DDS-LOGO

Grounding DINO 1.5 Pro

Tianhe Ren · May 17, 2024

We introduce Grounding DINO 1.5, which is our most powerful open-world object detection model series. Building on the solid foundation of its predecessor, Grounding DINO, this enhanced model increases both the model size and its training dataset, enhancing its ability to understand and detect visual objects more accurately. We provide Grounding DINO 1.5 with two models for different scenarios:

  • Grounding DINO 1.5 Pro — our most capable model for open-set object detection. It encompasses a wide range of detection scenarios, including but not limited to long-tailed object detection, dense object detection, and long caption phrase grounding, etc.
  • Grounding DINO 1.5 Edge — our most efficient model for edge computing scenarios. It strives for fast and reliable detection while maintaining low latency and reduced power consumption.

State-of-the-art Zero-Shot Transfer Performance

Grounding DINO 1.5 sets new records on several academic benchmarks. Grounding DINO 1.5 Pro achieves a 54.3 AP on the COCO detection zero-shot transfer benchmark and simultaneously achieves a 55.7 AP and a 47.6 AP on the LVIS-minival and LVIS-val zero-shot transfer benchmarks, respectively. We compare the zero-shot performance of Grounding DINO 1.5 Pro and Grounding DINO in Figure 1. A more comprehensive benchmark is presented in Table 1.

image

Figure 1: Grounding DINO 1.5 Pro zero-shot transfer performance on public benchmarks

image

Table 1: Grounding DINO 1.5 Pro zero-shot transfer performance on the COCO, LVIS, ODinW35 and ODinW13 benchmarks compared to previous methods.

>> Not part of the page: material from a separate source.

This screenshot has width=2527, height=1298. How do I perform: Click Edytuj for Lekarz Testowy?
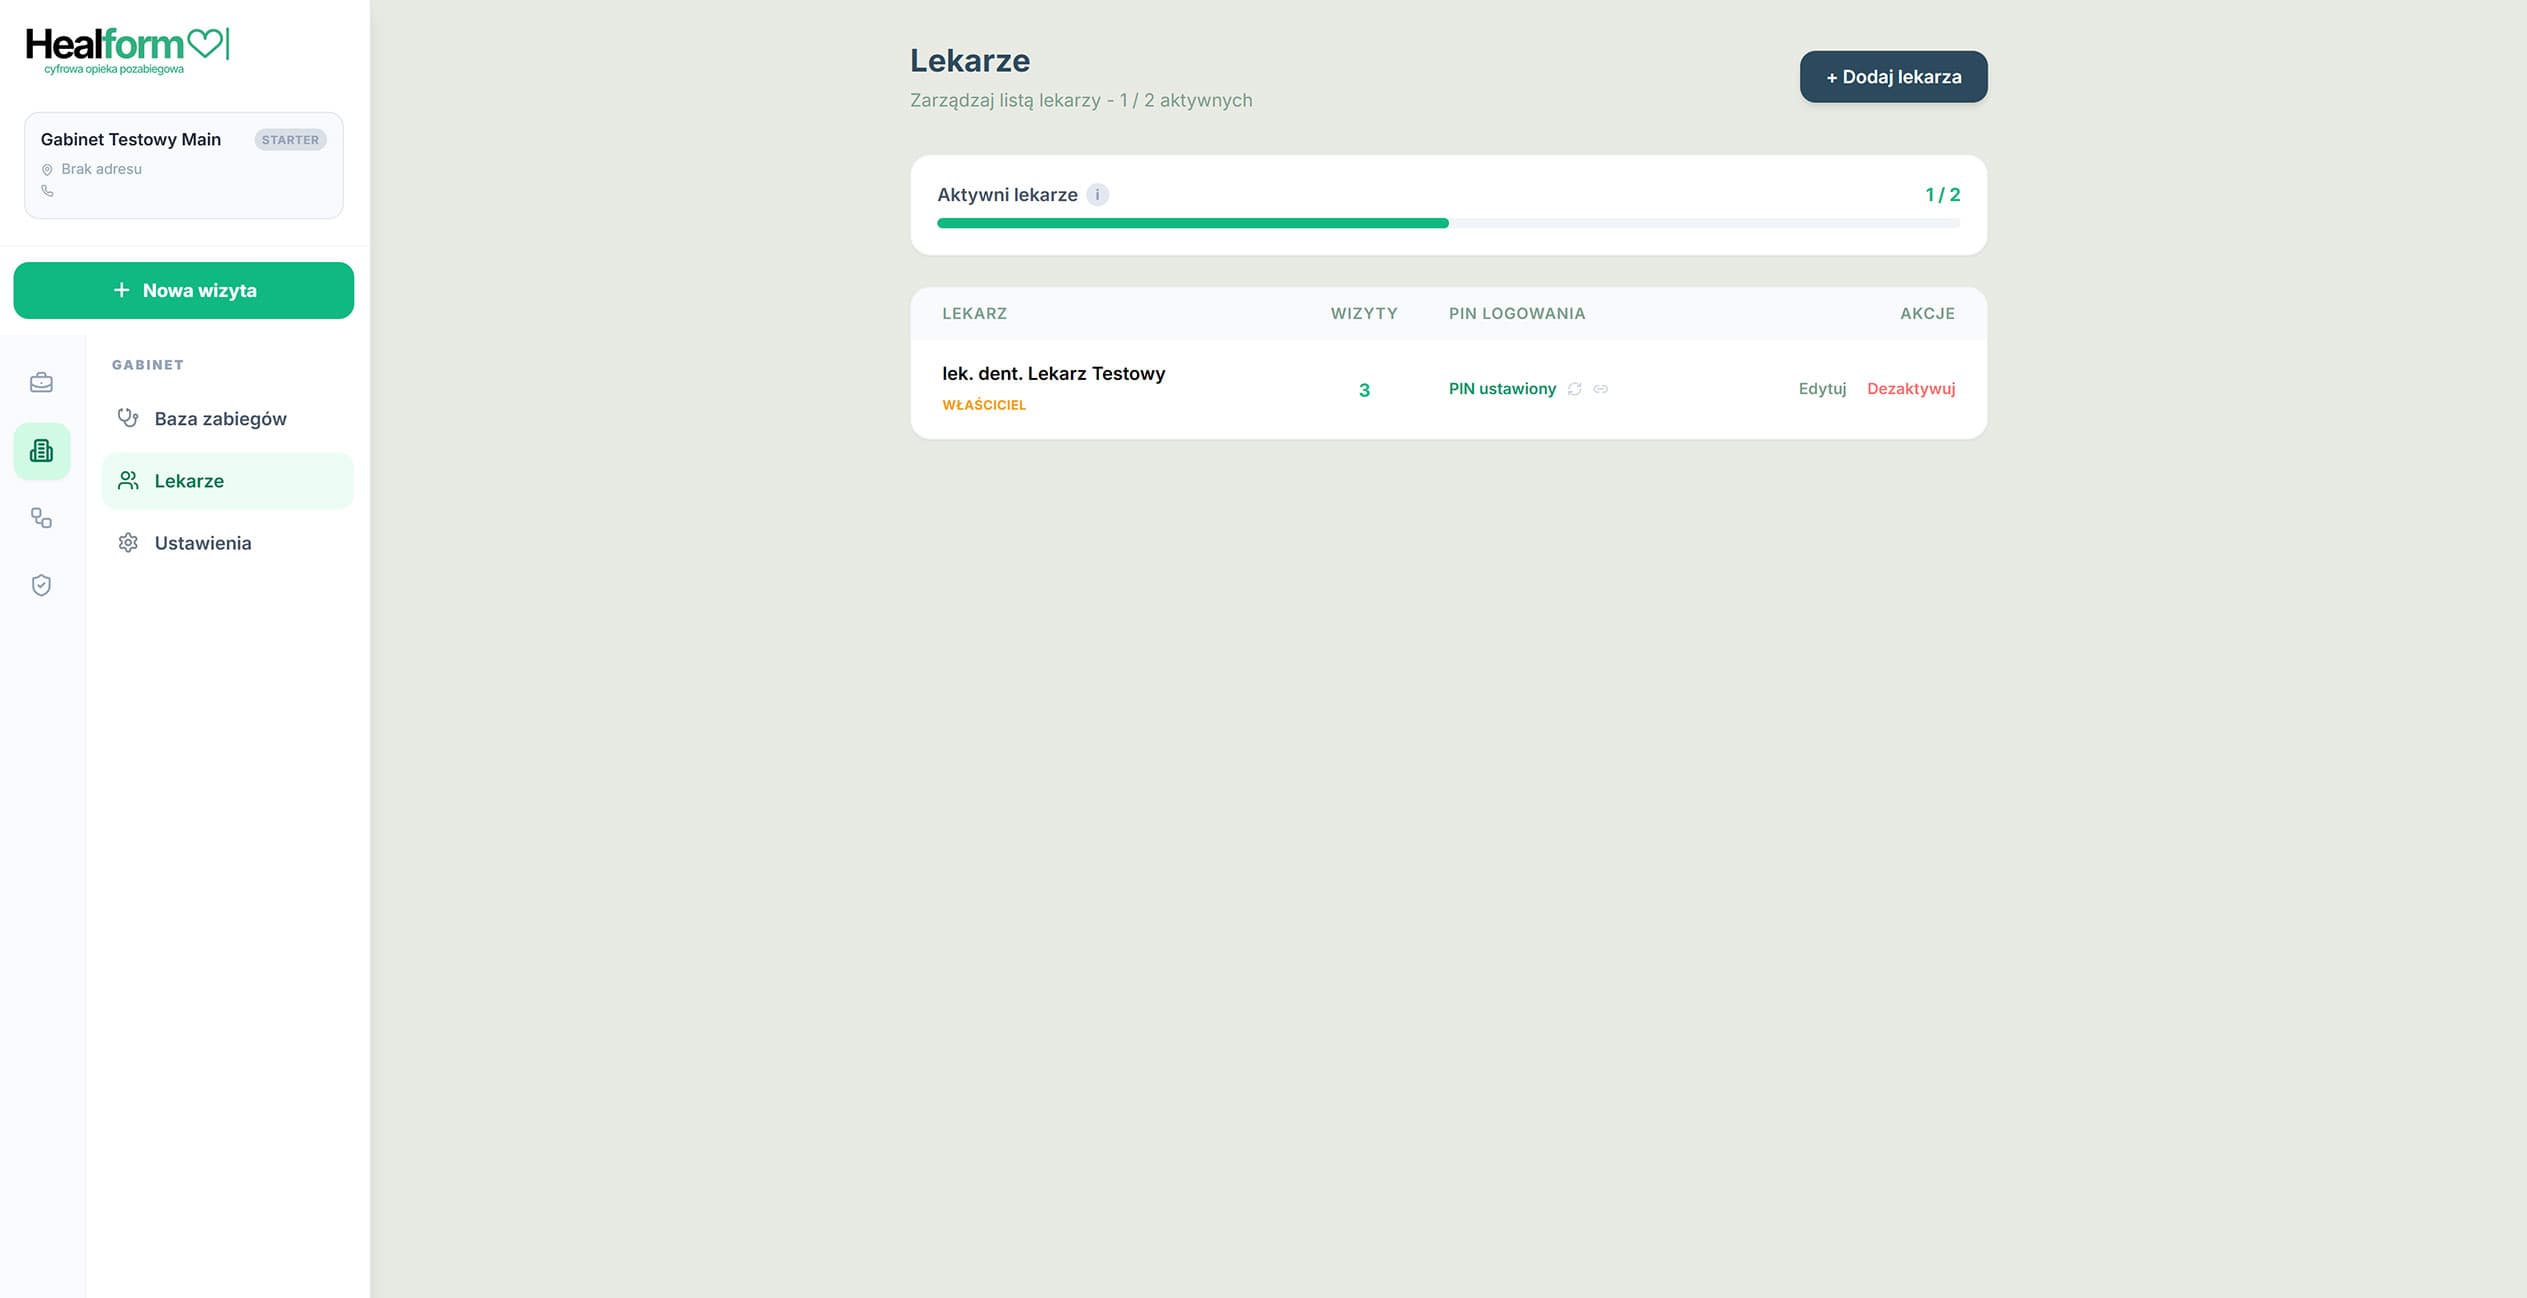[x=1822, y=389]
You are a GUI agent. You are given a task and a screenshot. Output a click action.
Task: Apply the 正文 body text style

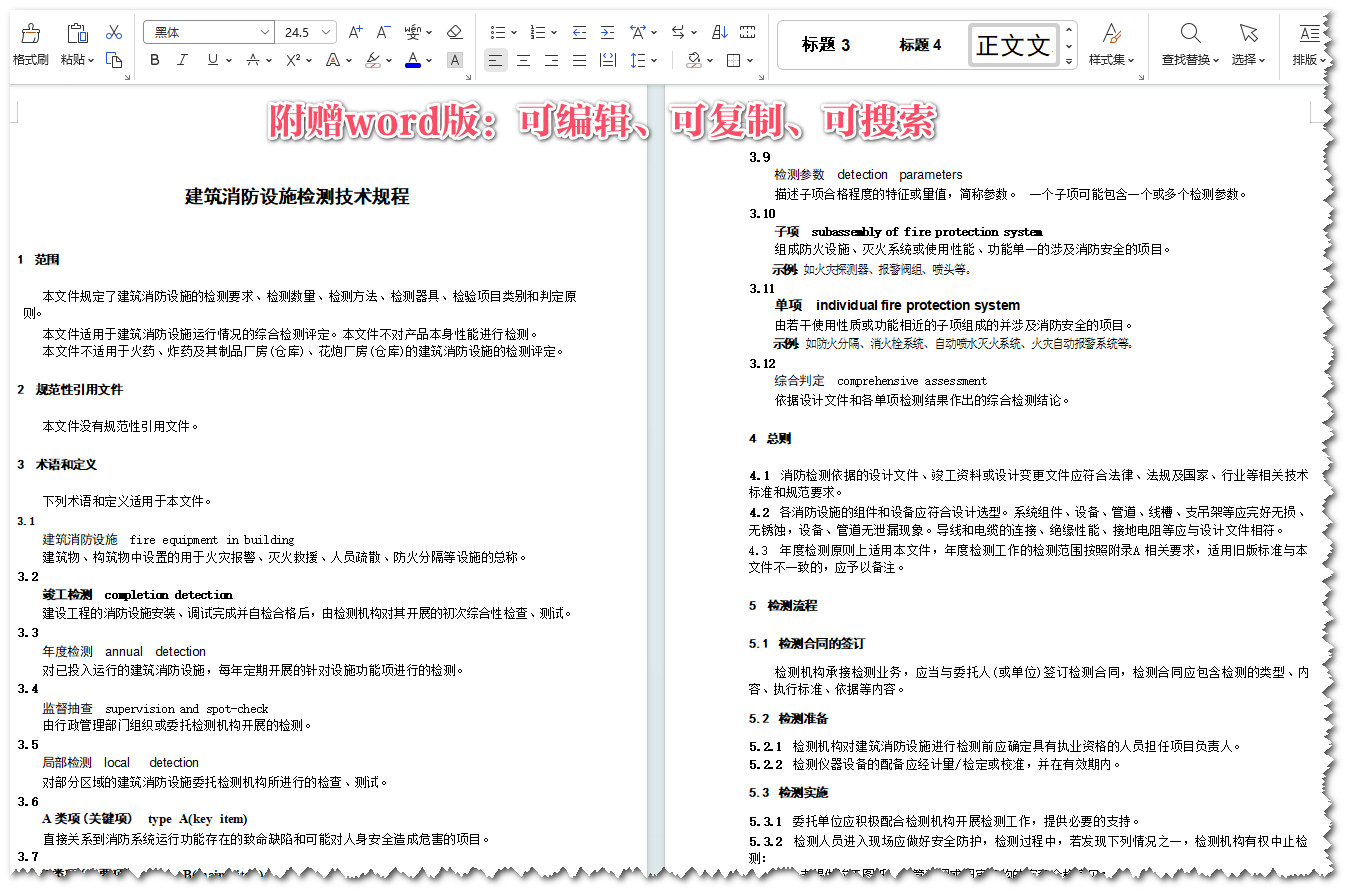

Fine-Tuning Results on Downstream Tasks

Our study shows that fine-tuning Grounding DINO 1.5 significantly boosts performance. On the LVIS dataset, it achieves a 68.1 AP on LVIS-minival and a 63.5 AP on LVIS-val, improving by 12.4 and 15.9 AP compared with its zero-setting results. On the ODinW35 benchmark, it sets new records with a 70.6 AP across 35 datasets and a 72.4 AP on 13 datasets. These results underscore the model's great potential for using in any domain when a small scale of high quality dataset is available.

image

Figure 2: Fine-tuning performance of Grounding DINO 1.5 Pro on public benchmarks

image

Table 2: Fine-tuning performance of Grounding DINO 1.5 Pro model on LVIS-minival, LVIS-val, ODinW35 and ODinW13 benchmarks. The Fixed AP on LVIS-minival and val splits are reported. † indicates results of fine-tuning with LVIS base categories only.

Visualizations

The following visualizations of the Grounding DINO 1.5 Pro model's predictions effectively demonstrate its detection capabilities across various scenarios. These include common object detection, long-tailed object detection, dense object detection, short caption phrase grounding, and long caption phrase grounding. Additionally, we present side-by-side comparisons of the prediction results between Grounding DINO 1.5 Pro and Grounding DINO. And we also highlight each model's capability to manage the object hallucinations.

image

Figure 3: Model predictions on common objects (part 1)

image

Figure 4: Model predictions on common objects (part 2)

image

Figure 5: Model predictions on long-tailed categories

image

Figure 6: Model predictions on dense objects (part 1)

image

Figure 7: Model predictions on dense objects (part 2)

image

Figure 8: Short caption phrase grounding

image

Figure 9: Long caption phrase grounding

image

Figure 10: Side-by-side comparison between Grounding DINO 1.5 Pro and Grounding DINO (part 1).

image

Figure 11: Side-by-side comparison between Grounding DINO 1.5 Pro and Grounding DINO (part 2).

image

Figure 12: Side-by-side comparison between Grounding DINO 1.5 Pro and Grounding DINO of object hallucinations.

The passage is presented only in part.